Supplied text below:

The exterior of a health care facility in San Jose
Santa Clara County is trying to locate the Medi-Cal residents who dropped out of the system to re-enroll as many as possible. File Photo.

Low-income residents in Santa Clara County are losing their state-sponsored health care at a time when the public hospital system is experiencing unprecedented demand for services.

Medi-Cal members dropped from 458,000 to 425,000 in the county between June 2023 to January, according to a report released last month. Yet the Social Security Administration said these numbers are comparable to pre-pandemic levels, while health advocates said insuring people will be crucial to avoiding already overcrowded emergency rooms at local hospitals.

“The numbers are actually normal and mirror what they were before the pandemic, which is shocking to us too because we thought we had all this loss of contact,” Manuel Garcia, a Social Services Agency eligibility worker, told San José Spotlight. “We thought there would be higher discontinuance rates. We have been able to stay at an average level.”

End of Supplied text.
Data section below:

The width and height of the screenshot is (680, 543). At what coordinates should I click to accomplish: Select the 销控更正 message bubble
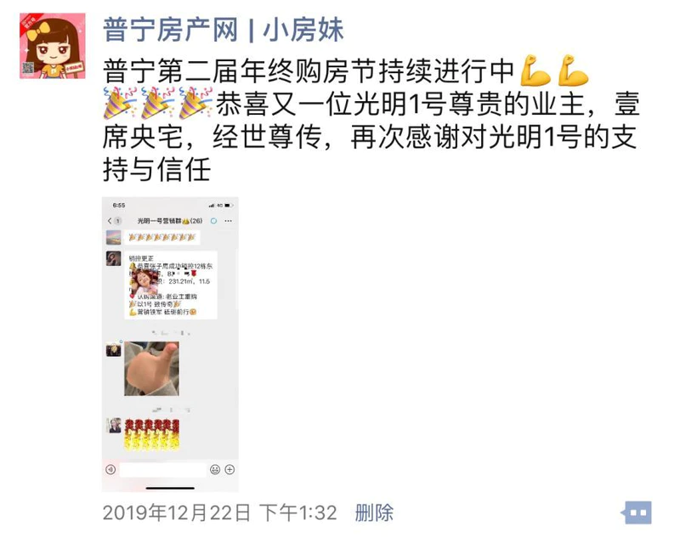tap(171, 285)
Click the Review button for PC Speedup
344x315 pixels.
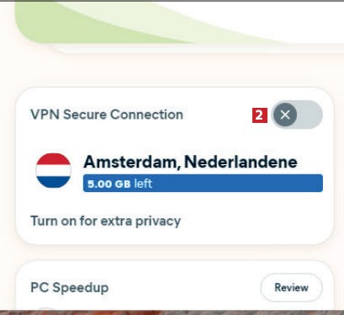point(291,287)
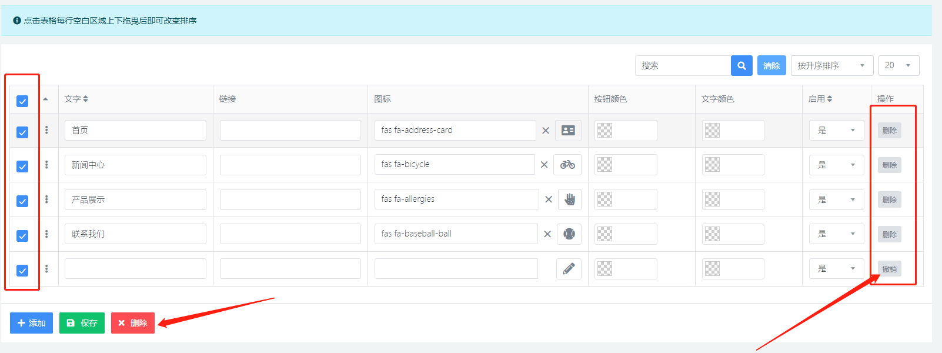Screen dimensions: 942x353
Task: Open the 启用 dropdown in 产品展示 row
Action: tap(836, 199)
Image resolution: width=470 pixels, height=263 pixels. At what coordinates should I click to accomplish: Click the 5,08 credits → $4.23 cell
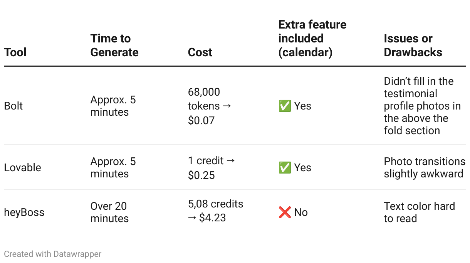click(x=216, y=211)
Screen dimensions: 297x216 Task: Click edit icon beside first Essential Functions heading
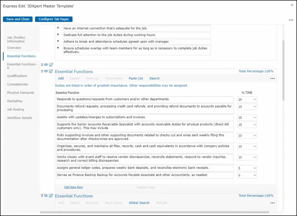[51, 71]
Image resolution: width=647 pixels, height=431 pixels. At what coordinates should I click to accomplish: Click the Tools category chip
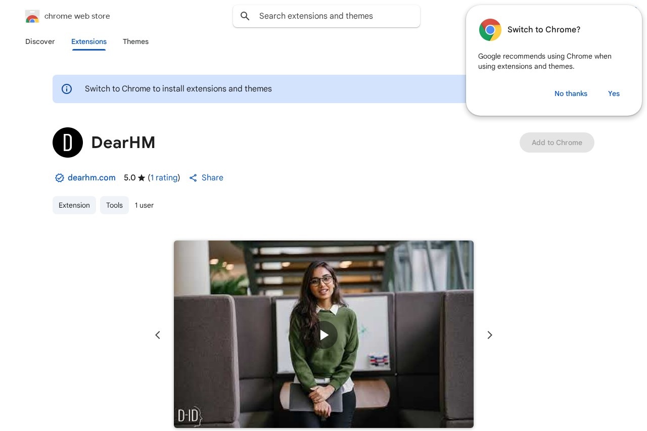114,205

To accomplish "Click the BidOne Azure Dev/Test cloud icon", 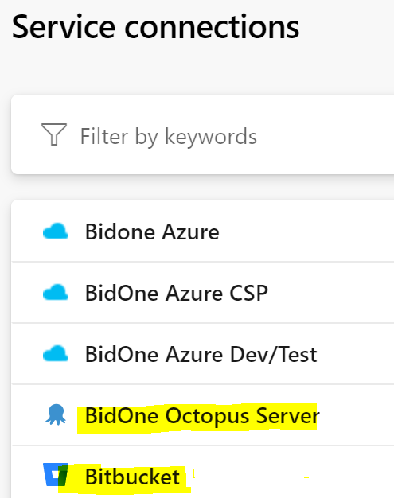I will point(56,353).
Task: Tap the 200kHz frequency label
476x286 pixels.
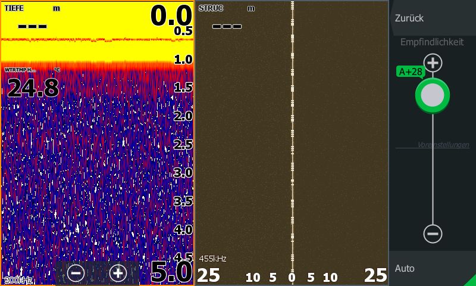Action: click(18, 280)
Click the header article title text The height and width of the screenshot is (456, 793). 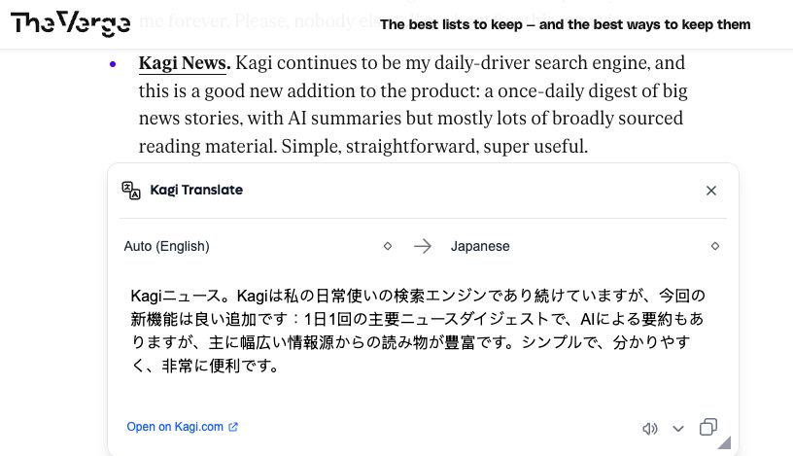[565, 24]
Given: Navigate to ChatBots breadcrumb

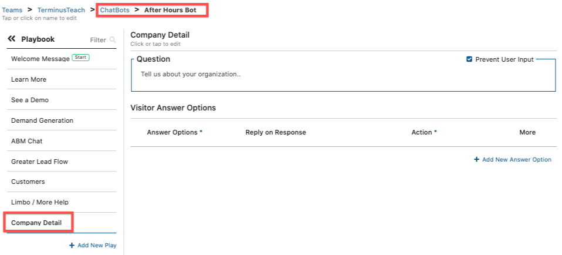Looking at the screenshot, I should click(x=115, y=10).
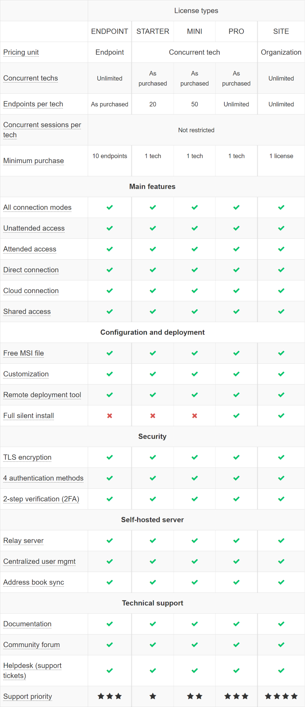Click SITE checkmark for Relay server
This screenshot has height=707, width=305.
(x=281, y=541)
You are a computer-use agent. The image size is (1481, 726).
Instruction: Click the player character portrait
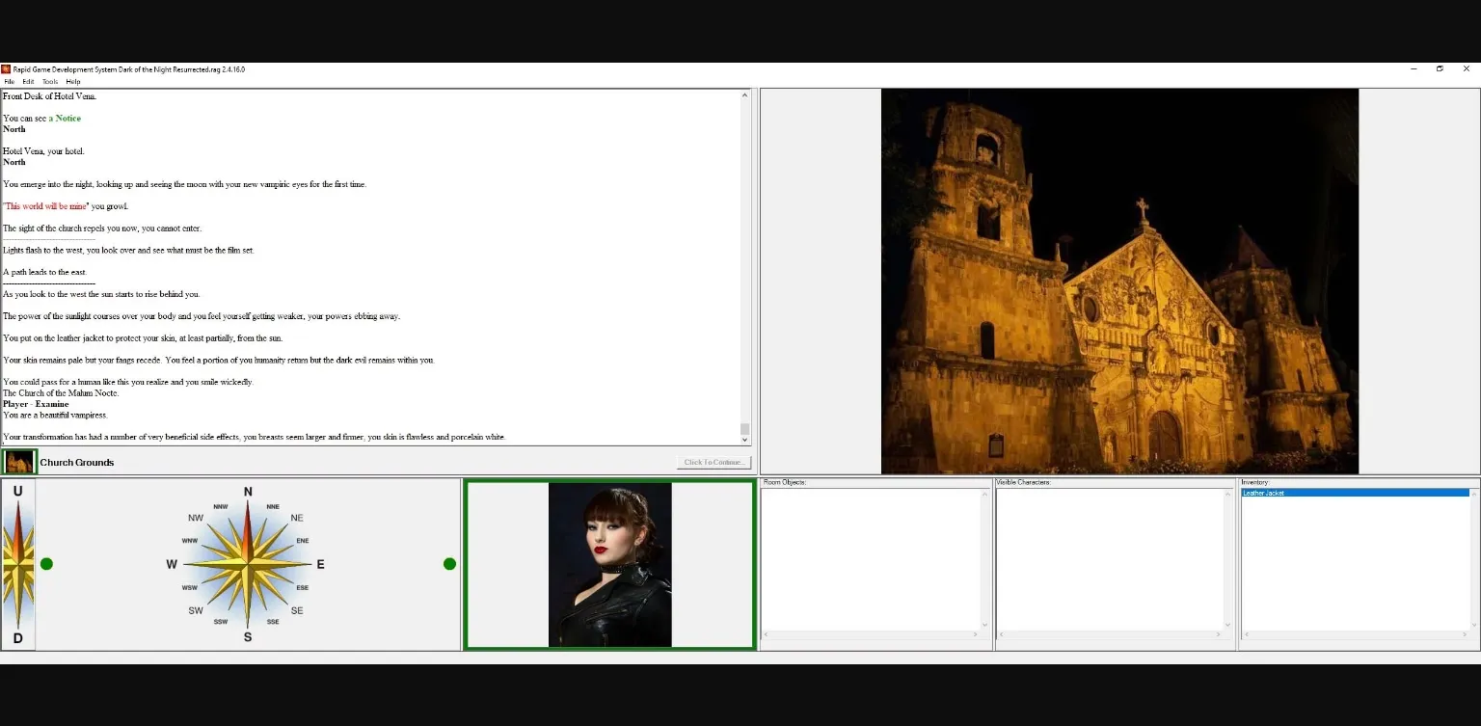click(x=609, y=565)
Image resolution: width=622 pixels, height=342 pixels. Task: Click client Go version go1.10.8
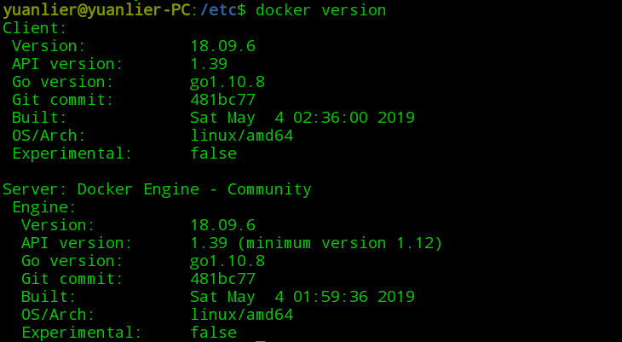(227, 82)
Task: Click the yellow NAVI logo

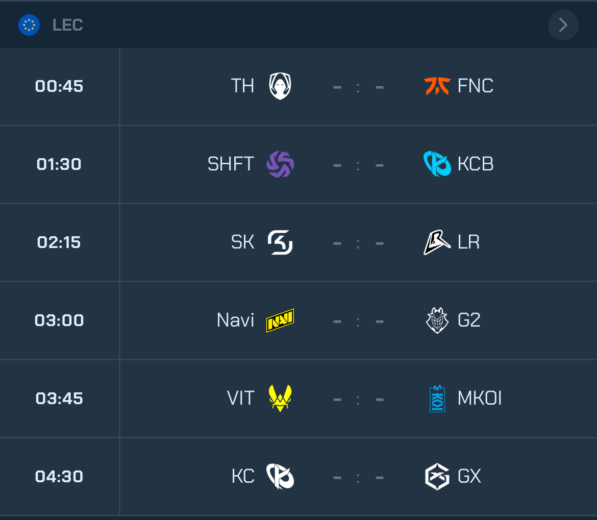Action: [280, 320]
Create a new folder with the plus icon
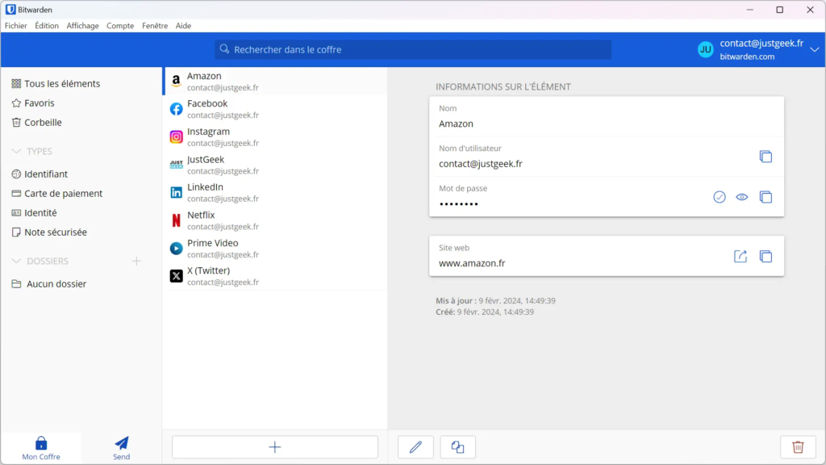This screenshot has width=826, height=465. click(x=136, y=261)
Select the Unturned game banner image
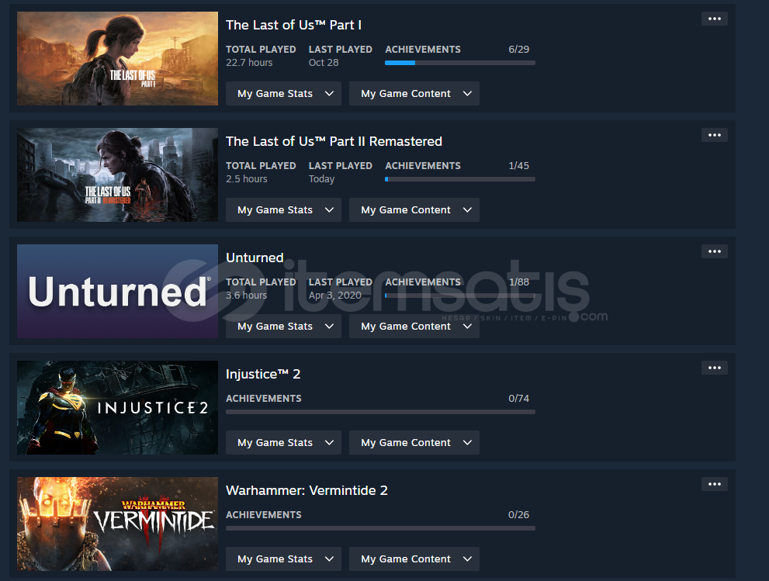Image resolution: width=769 pixels, height=581 pixels. click(118, 291)
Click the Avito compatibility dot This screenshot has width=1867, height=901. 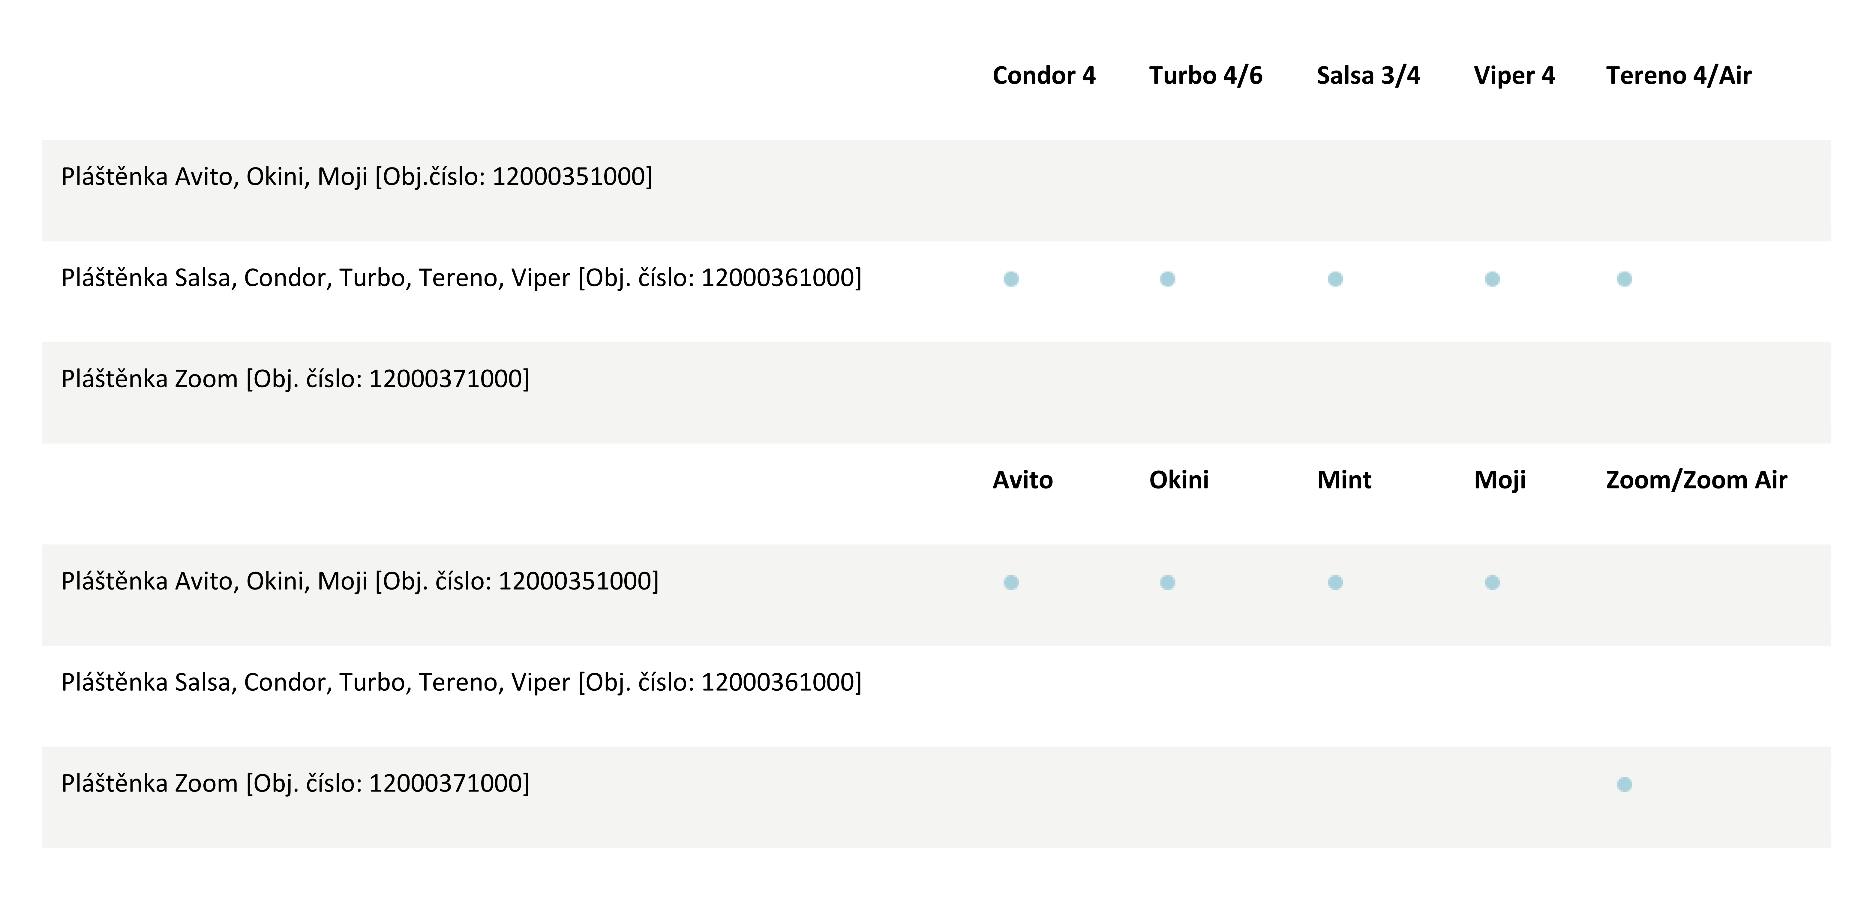coord(1011,583)
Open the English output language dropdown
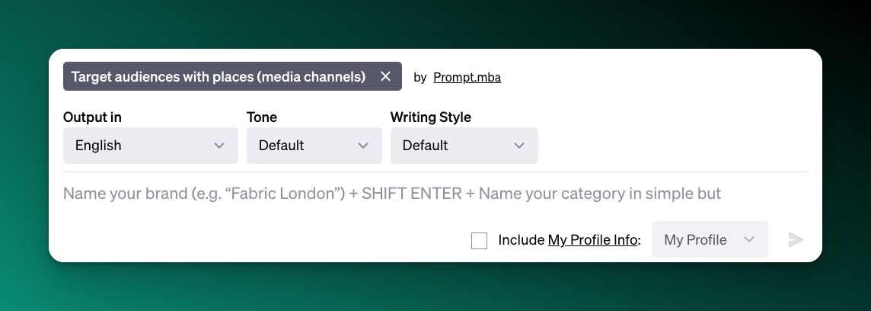 point(150,146)
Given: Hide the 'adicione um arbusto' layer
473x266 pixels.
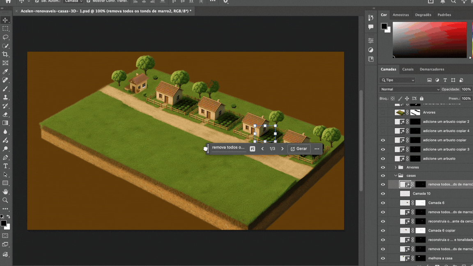Looking at the screenshot, I should (x=383, y=158).
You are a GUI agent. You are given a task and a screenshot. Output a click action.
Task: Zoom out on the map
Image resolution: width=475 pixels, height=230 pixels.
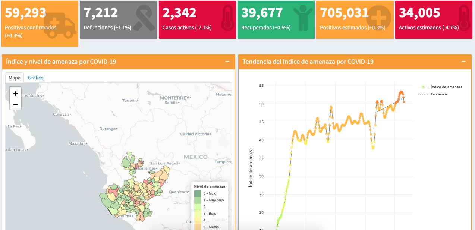click(x=15, y=104)
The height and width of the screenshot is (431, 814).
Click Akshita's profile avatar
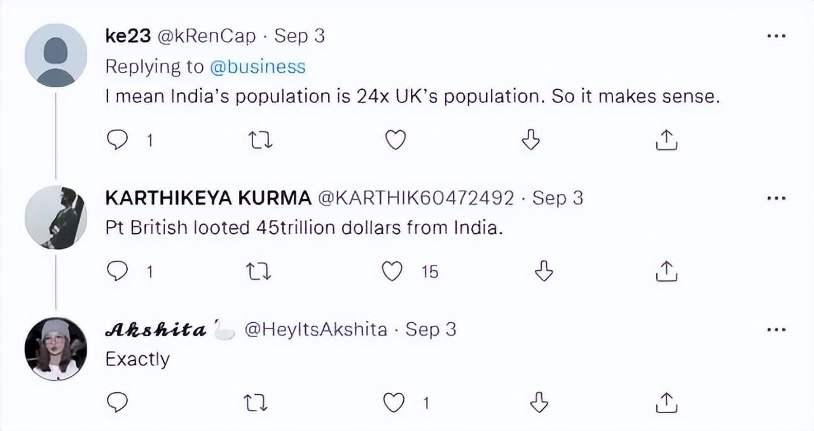(56, 348)
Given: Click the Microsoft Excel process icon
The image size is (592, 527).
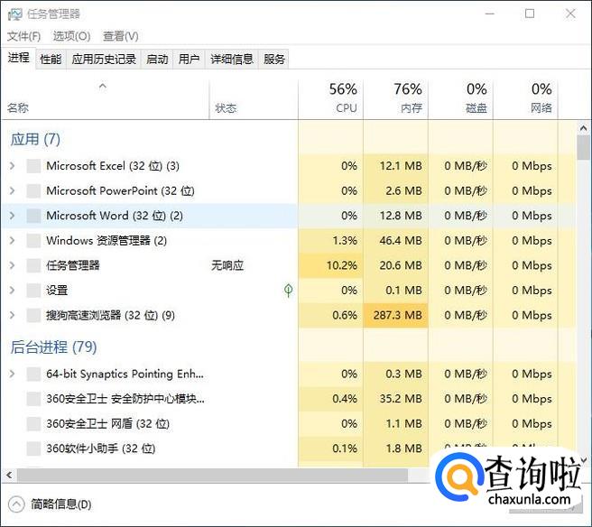Looking at the screenshot, I should pyautogui.click(x=33, y=166).
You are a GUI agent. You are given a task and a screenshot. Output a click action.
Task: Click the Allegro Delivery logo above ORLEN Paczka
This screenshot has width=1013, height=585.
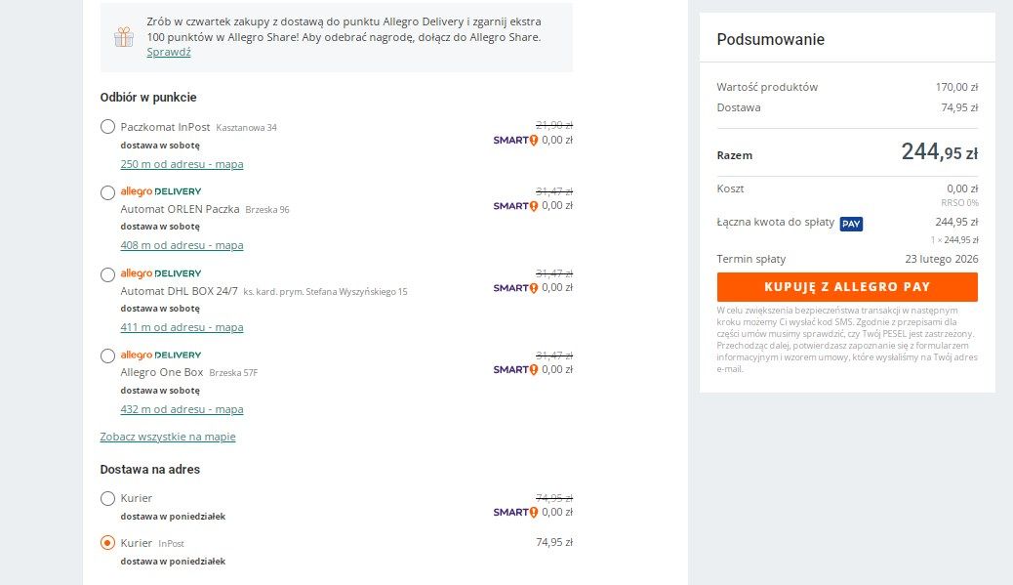point(161,191)

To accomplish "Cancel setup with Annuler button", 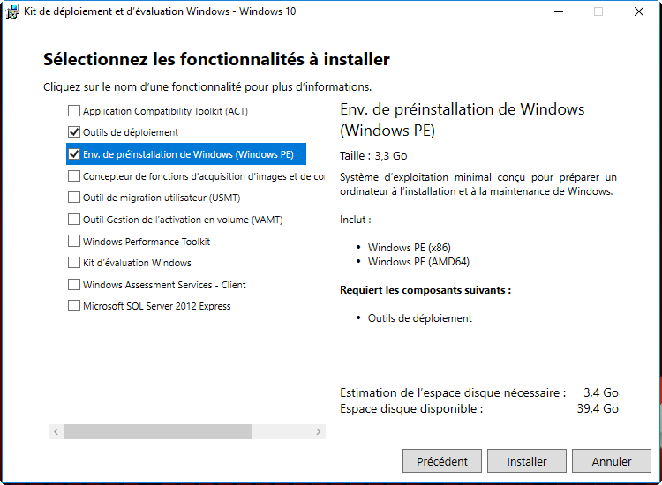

End of Data section.

• _Problems and tasks_
a - According to the article on Medi-Cal enrollment in Santa Clara County, how many county residents were Medi-Cal members in June 2023?
b - Proceed with the article on Santa Clara County's Medi-Cal enrollment, picking up after its final sentence.
Nothing in the records is required for this work.

• _Exercise responses_
a - 458,000

b -
Officials at the agency said total membership has continued to trend downward after January, but noted that may be due to residents applying for a Covered California plan.

While total membership consistently declined, the number of discontinued individuals also sharply declined from 7,224 in November to 2,851 in January.

Bob Brownstein, a strategic advisor with Working Partnerships USA, is coordinating Medi-Cal outreach for the county. He said the main cause for the decrease was the official end of the pandemic, during which residents stayed on Medi-Cal on a rolling basis without needing to re-enroll.

Once the state of emergency ended, roughly 400,000 residents had to re-enroll and the county needed to determine if they qualified for Medi-Cal, he said.

“The reason you’re seeing people falling off every month is because people’s month of enrollment came up and that’s the time you’re supposed to be re-enrolling and if there’s a problem, that’s when it manifests,” Brownstein told San José Spotlight.

Most county Medi-Cal recipients have stayed on top of their enrollment status, Brownstein said, but about 20% of them are hard to reach.

He led a countywide effort two months ago to visit a list of residents who hadn’t responded to re-enrolling. Brownstein and community canvassers knocked on more than 100 doors and only found seven Medi-Cal members who might be eligible to re-enroll — a testament to how difficult it’s been to reach people.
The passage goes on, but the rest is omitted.